RE: [R] Strange data frame

From: Liaw, Andy <andy_liaw_at_merck.com>
Date: Fri 22 Apr 2005 - 10:59:40 EST

> -----Original Message-----
> From: r-help-bounces@stat.math.ethz.ch
> [mailto:r-help-bounces@stat.math.ethz.ch] On Behalf Of McGehee, Robert
> Sent: Thursday, April 21, 2005 7:03 PM
> To: r-help@stat.math.ethz.ch
> Subject: [R] Strange data frame
>
>
> Hello,
> I'm playing around with the PLS package and found a data set
> (NIR) whose
> structure I don't understand.
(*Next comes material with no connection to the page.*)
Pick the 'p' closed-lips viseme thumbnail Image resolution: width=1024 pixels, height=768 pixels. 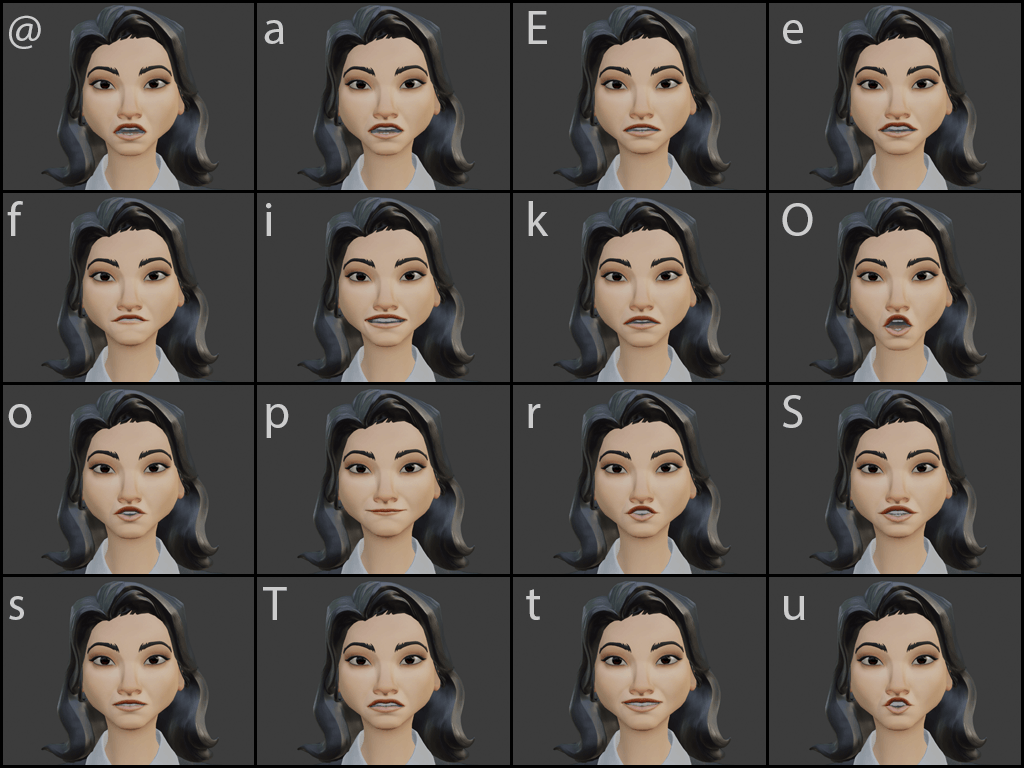pyautogui.click(x=383, y=479)
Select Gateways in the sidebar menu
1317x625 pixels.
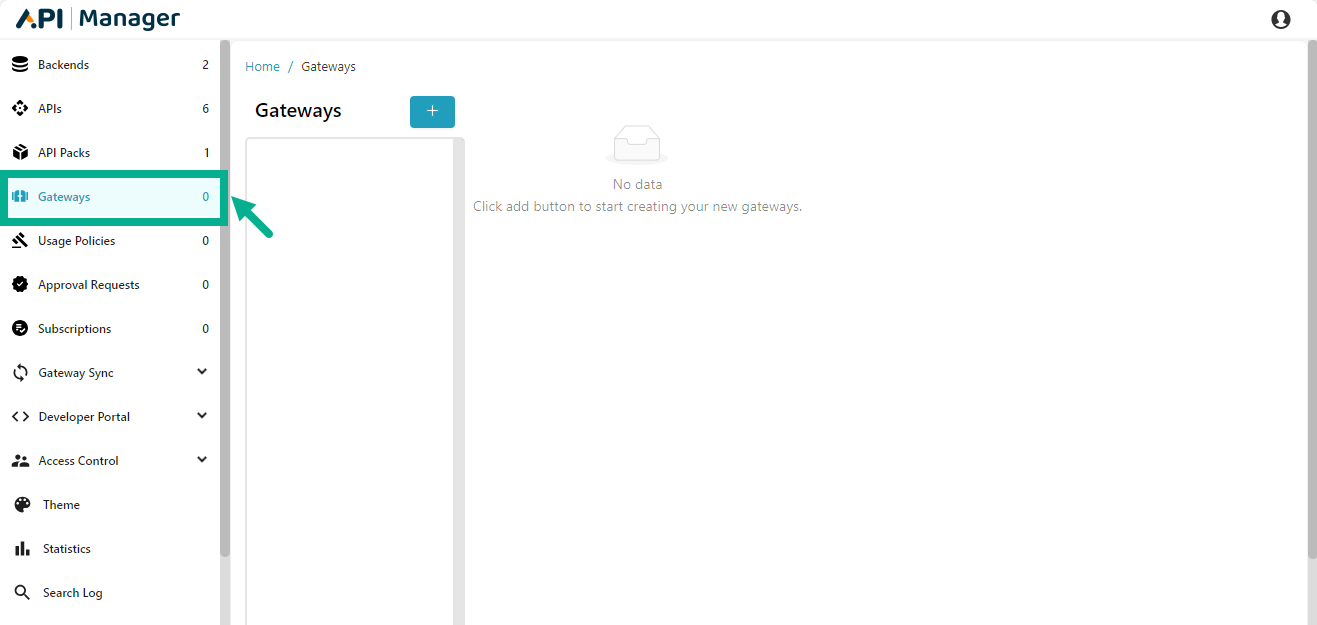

Forgive me if this is a stupid question,
> as I feel like it must be since I am less experienced with aspects of
> modeling.
>
> My problem, the pls NIR data frame does not seem to be a typical data
> frame as, while it is a list, its variables are not of equal length.
> Furthermore, I have no idea how to reproduce such a structure.
>
> But, let's look at the NIR data...
>
> > require(pls)
> > data(NIR)
> > class(NIR)
> [1] "data.frame"
>
> > str(NIR)
> `data.frame': 28 obs. of 3 variables:
> $ X : num [1:28, 1:268] 3.07 3.07 3.08 3.08 3.10 ...
> ..- attr(*, "dimnames")=List of 2
> .. ..$ : NULL
> .. ..$ : NULL
> $ y : num 100.0 80.2 79.5 60.8 60.0 ...
> $ train: logi TRUE TRUE TRUE TRUE TRUE TRUE TRUE TRUE TRUE TRUE TRUE
> TRUE ...
>
> > class(NIR$X)
> [1] "matrix"
> > class(NIR$y)
> [1] "numeric"
>
> > length(NIR$X)
> [1] 7504
> > length(NIR$y)
> [1] 28
>
> Ok, what this looks like to me is that NIR is a data frame
> (i.e. "a list
> of variables of the same length with unique row names"), with a matrix
> of length 7504 as one variable, and a numeric vector of length 28 as
> another variable, which seems to contradict the definition of a data
> frame.
>
> Moreover, despite my best efforts, I'm unable to put any of
> my own data
> in this structure, as the data.frame() and as.data.frame() functions
> removes the matrix structure i.e.
> > data.frame(y = NIR$y, X = NIR$X) ## or
> > as.data.frame(list(y = NIR$y, X = NIR$X))
> return a different animal altogether.

Variables in a data frame can be a matrix whose number of rows matches that of the data frame. Here's one possible ways to do that:

> dat <- data.frame(y=1:2)
> dat$x <- matrix(runif(4),2)
> str(dat)

`data.frame': 2 obs. of 2 variables:
 $ y: int 1 2
 $ x: num [1:2, 1:2] 0.562 0.670 0.738 0.903

If the number of rows doesn't match, you get:

> dat$x <- matrix(runif(6),3)

Error in "$<-.data.frame"(`*tmp*`, "x", value = c(0.669958727201447, 0.111689866287634, :

        replacement has 3 rows, data has 2    

> Lastly, this particular structure is useful, because the PLS
> authors are
> able to concisely write models such as,
>
> mvr(y ~ X, data = NIR[NIR$train, ])
>
> instead of what I imagine would be a more complicated alternative if
> they didn't have a data frame of a matrix and a vector as they do. Any
> pointers to something I overlooked is appreciated.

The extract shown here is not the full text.